[Supplied data — start]

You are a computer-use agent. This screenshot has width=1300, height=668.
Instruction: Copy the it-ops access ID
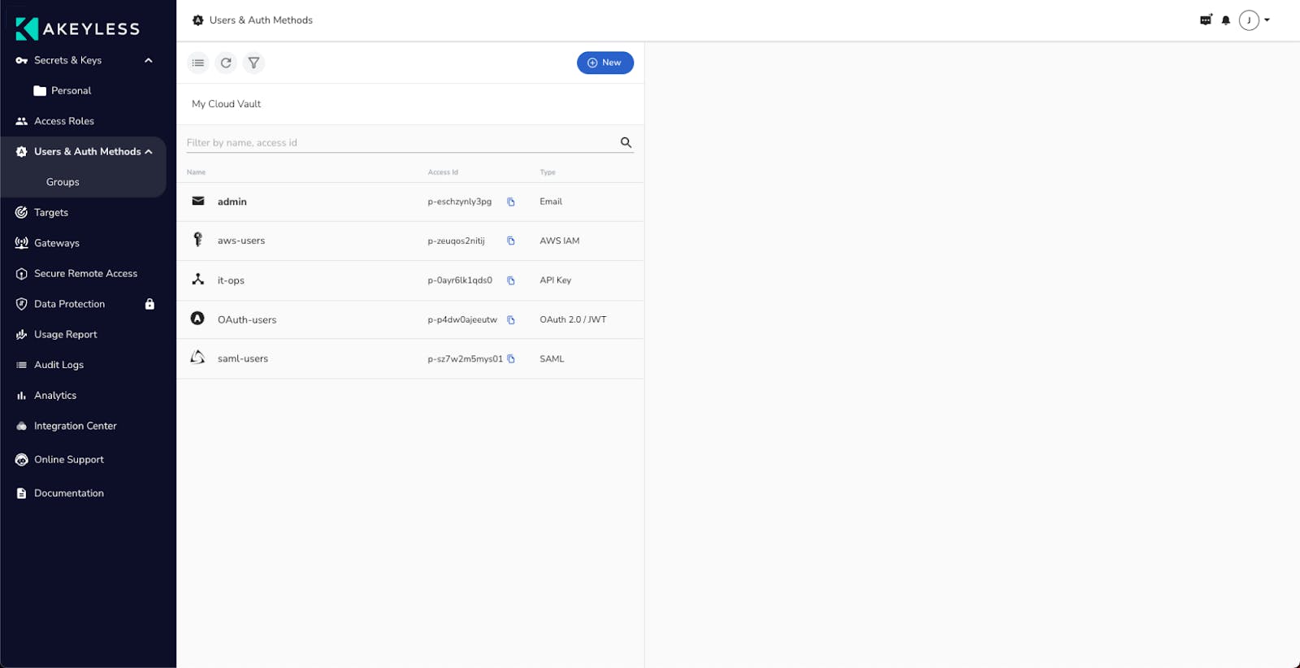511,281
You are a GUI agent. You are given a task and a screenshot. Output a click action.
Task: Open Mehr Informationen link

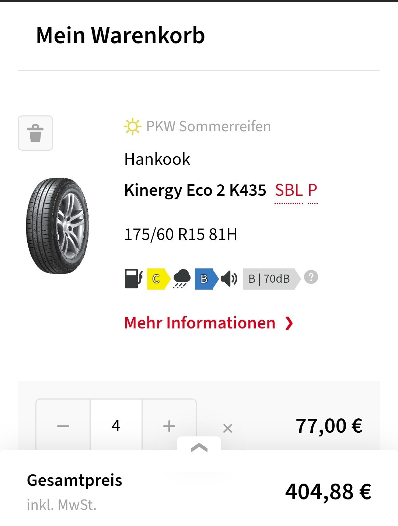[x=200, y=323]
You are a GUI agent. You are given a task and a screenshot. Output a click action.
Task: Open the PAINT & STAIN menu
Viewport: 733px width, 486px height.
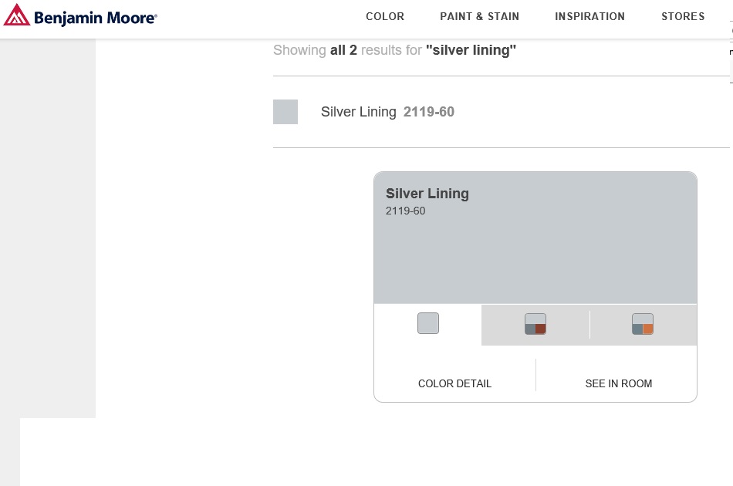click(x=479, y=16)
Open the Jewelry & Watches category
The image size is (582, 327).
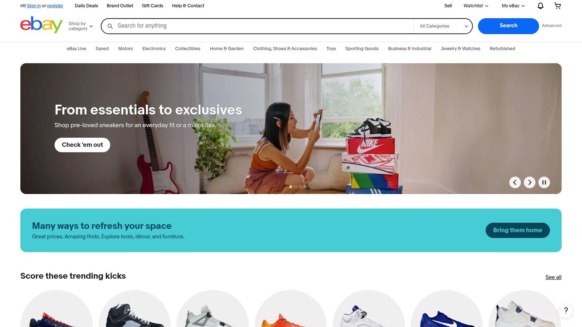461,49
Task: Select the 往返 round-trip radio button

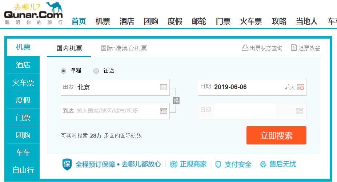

[Supplied data — finish]
[Supplied data — start]

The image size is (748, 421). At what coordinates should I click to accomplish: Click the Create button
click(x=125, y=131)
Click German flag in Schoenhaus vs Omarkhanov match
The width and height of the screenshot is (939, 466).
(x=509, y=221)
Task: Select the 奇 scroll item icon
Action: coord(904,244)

[Supplied data — finish]

__What you have to do__
Find the line with "You are a computer-use" in the entries above. Set down exactly every line from it up to and including the line with "Task: Select the 往返 round-trip radio button", images excluded.

__Output__
You are a computer-use agent. This screenshot has width=1300, height=668.
Instruction: Copy the it-ops access ID
511,281
You are a GUI agent. You are given a task and a screenshot. Output a click action.
Task: Open Mehr Informationen link

[x=200, y=323]
You are a GUI agent. You are given a task and a screenshot. Output a click action.
Task: Open the PAINT & STAIN menu
Viewport: 733px width, 486px height.
click(x=479, y=16)
Open the Jewelry & Watches category
The image size is (582, 327).
461,49
Task: Select the 往返 round-trip radio button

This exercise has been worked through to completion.